Walking through the dining room and kitchen, as she still does five days a week, Duren has a story about almost everything in Dino’s. It is the only places she’s ever worked save for a stint at Mr. Steak in Boulder when she was in college.

The place is covered in her father’s idiosyncratic fingerprints. It has a meatball rolling machine custom built by a machinist to his specifications in 1969. It applies just the right amount of pressure for the perfect meatball. Just four tables when it opened in 1961, the building has been expanded seven times and now has space for 240 diners. That piecemeal expansion has complicated repairs over the years.

“He was always excited to do something else and to try a new thing. Not with the recipes and not our menu, but he would do it in another building,” Duren said. “He was the brains for sure, and we were the worker bees.”

For a time the family operated a mini restaurant empire that included neighboring Mexican restaurant Ramone’s (a property that is now home to a McDonald’s), Dino’s Other Place and a yogurt and sub shop.

For Duren, the hardest thing about closing is what it will mean for her staff. She hopes that the proliferation of restaurants that added competition for Dino’s will also provide job opportunities for them once it closes.

“I have a lot of people who have been here quite a while,” she said. “It’s a hard change for a lot of them.”
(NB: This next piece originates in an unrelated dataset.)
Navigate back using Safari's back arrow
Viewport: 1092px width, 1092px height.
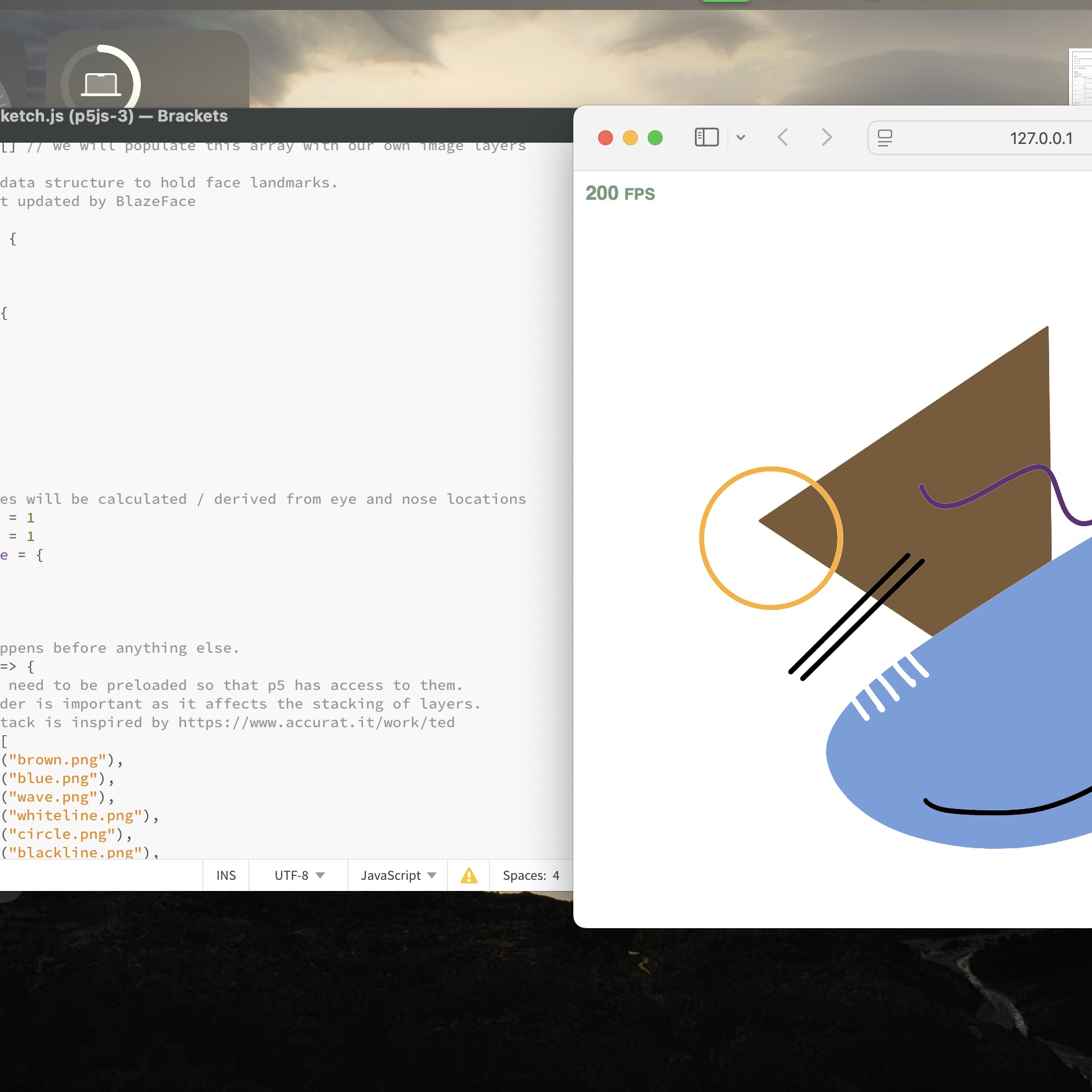coord(783,138)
Michael Ciaglo, Special to the Denver PostShirley and Lou Bortz, who have been married 64 years, eat lunch at Dino’s Italian Food Friday, Aug. 2, 2019 in Lakewood, Colorado. They have been eating at Dino’s a couple times a month since it opened. Dino’s daughter, Judy Duren, just announced that she plans to close the 58-year-old restaurant in the coming weeks.

Of Dino’s 45 or so staff, 12 have been there more than 15 years. They include bookkeeper Karen Heller, with the business for 31 years, and Edna Sudek who stills puts in 40 hours each week prepping food in the kitchen at age 78.
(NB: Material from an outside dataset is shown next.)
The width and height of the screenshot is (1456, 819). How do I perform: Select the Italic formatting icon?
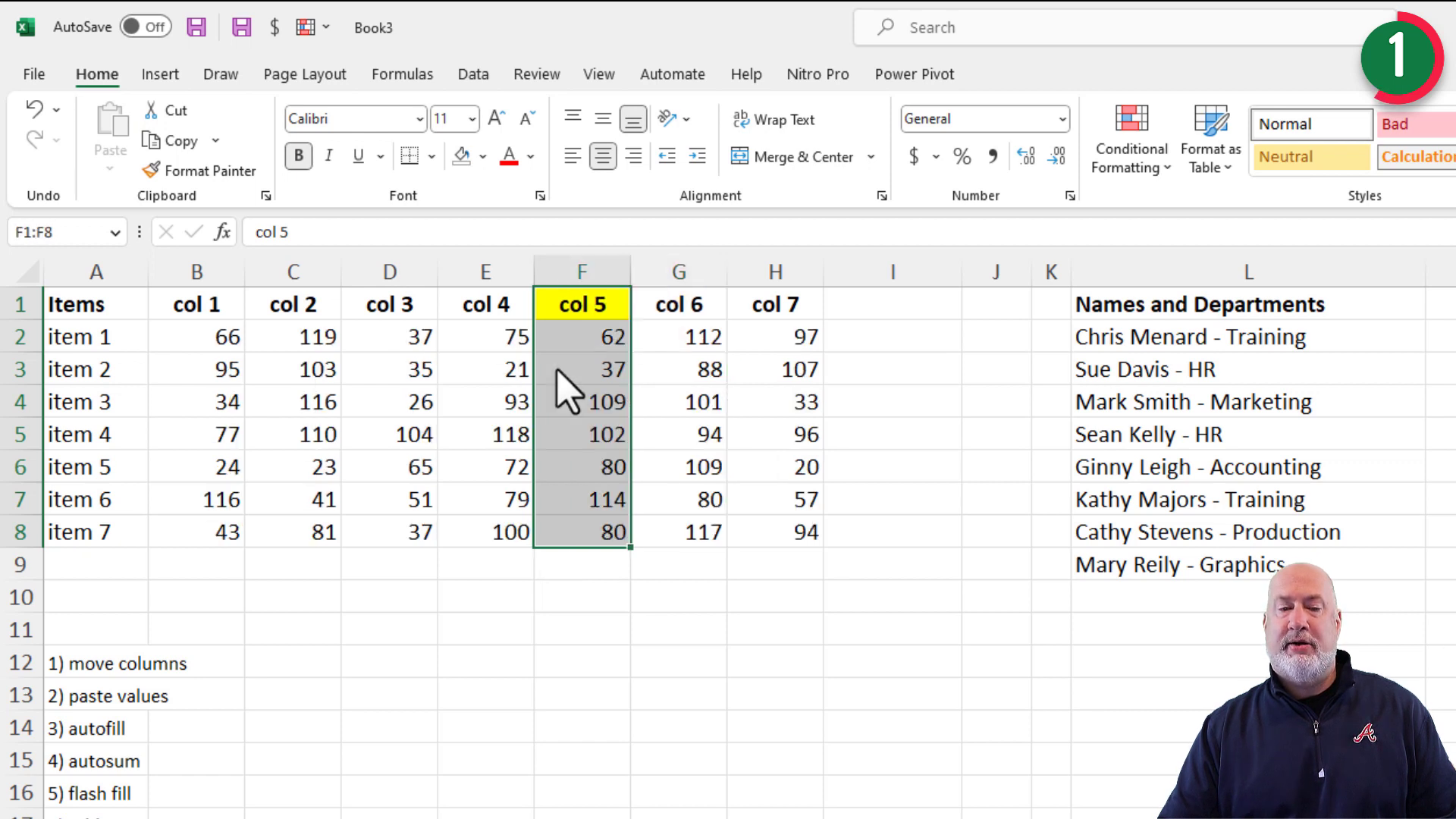point(328,156)
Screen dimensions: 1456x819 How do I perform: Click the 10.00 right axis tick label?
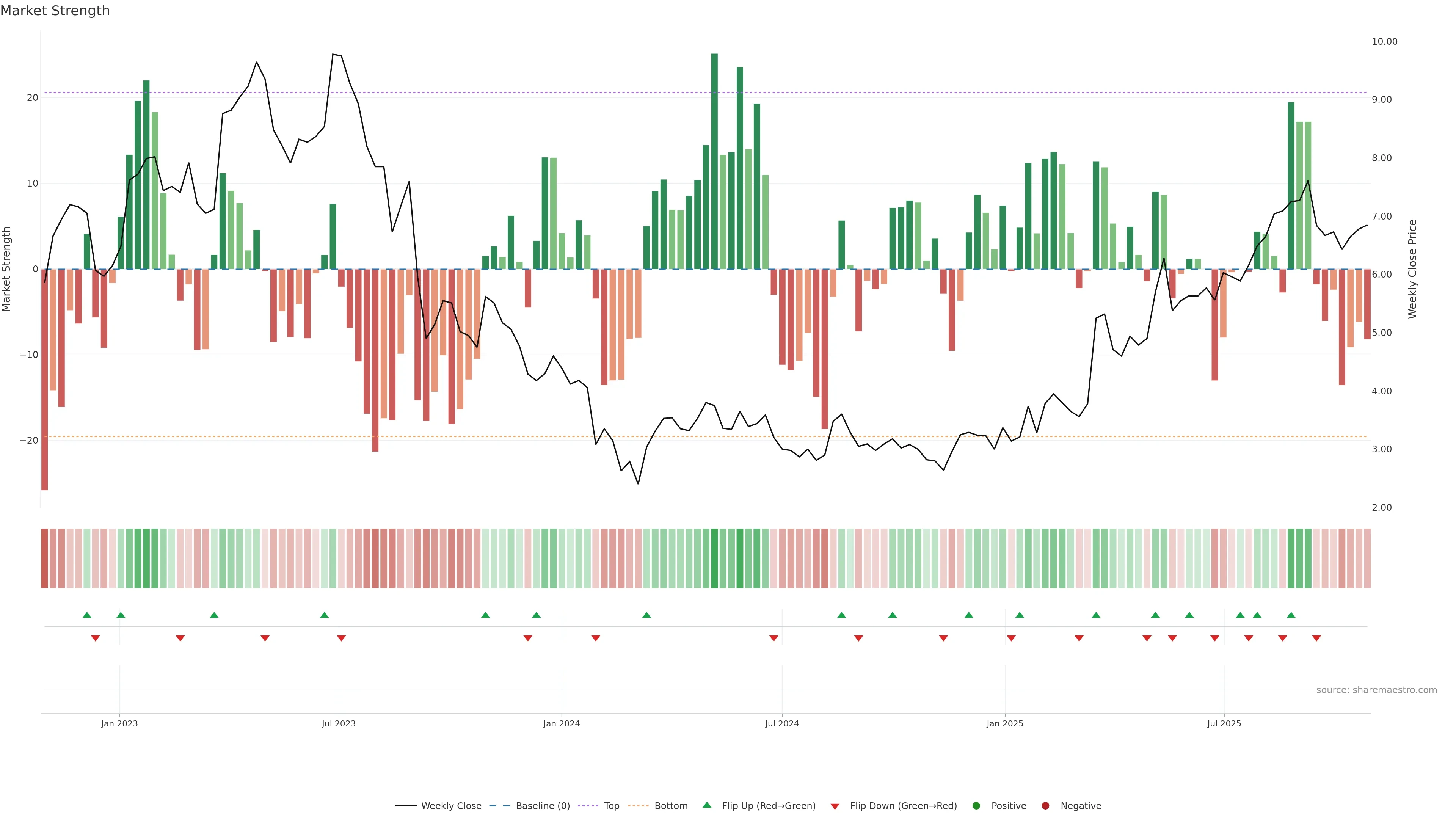1384,42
When a longtime customer came in the door at lunchtime Friday, waitress/bartender/manager Trish Luna greeted him with a hug and said she had some bad news. The customer asked if her 100-year-old grandfather was OK before she told him the restaurant was closing.
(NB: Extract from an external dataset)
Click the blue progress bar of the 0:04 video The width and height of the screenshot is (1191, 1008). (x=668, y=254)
“It’s pretty hard. It’s the people I’ll miss,” said Luna, with Dino’s for 20 years. “I’ll remember every single one of them. A customer gave me his email so we can keep in touch.”

Marty Majors’ first Dino’s experience came as a teenager in the 1960s.

“I just got my driver’s license and we used to stop at Dino’s to grab some pizza after we partied. You know, Dino’s was open till 3 o’clock in the morning. Dino would welcome us at any time as long as you behaved,” the 74-year-old remembered. “I never cry, but I might make an exception today.”

For Colorado Restaurant Association spokeswoman Carolyn Livingston, Dino’s closing hits close to home. A Lakewood native, Livingston first ate in the restaurant as a child.

“It’s so impactful when our longtime favorites close,” she said. “These are the places that help us celebrate our lives. We have our birthday parties there, family dinners, dates, many of our most memorable life events.”

Duren said she is not planning any special celebration, but she hopes to see lots of familiar faces in Dino’s over its last few months. She is clearing a spot on her back patio for the meatball machine but hopes to auction off a lot of the other equipment in the building.

She expects developers will start calling now that the closing news is out. She’s ready to listen to offers but doesn’t know what’s in the cards next, either for the Dino’s building or herself.

“I don’t know what I’m doing next,” she said. “I’m a mess. And I’m usually an in-control person and an in-charge person because you have to be. But right now? I don’t know.”

Visiting reporter Anna Clauss contributed to this story.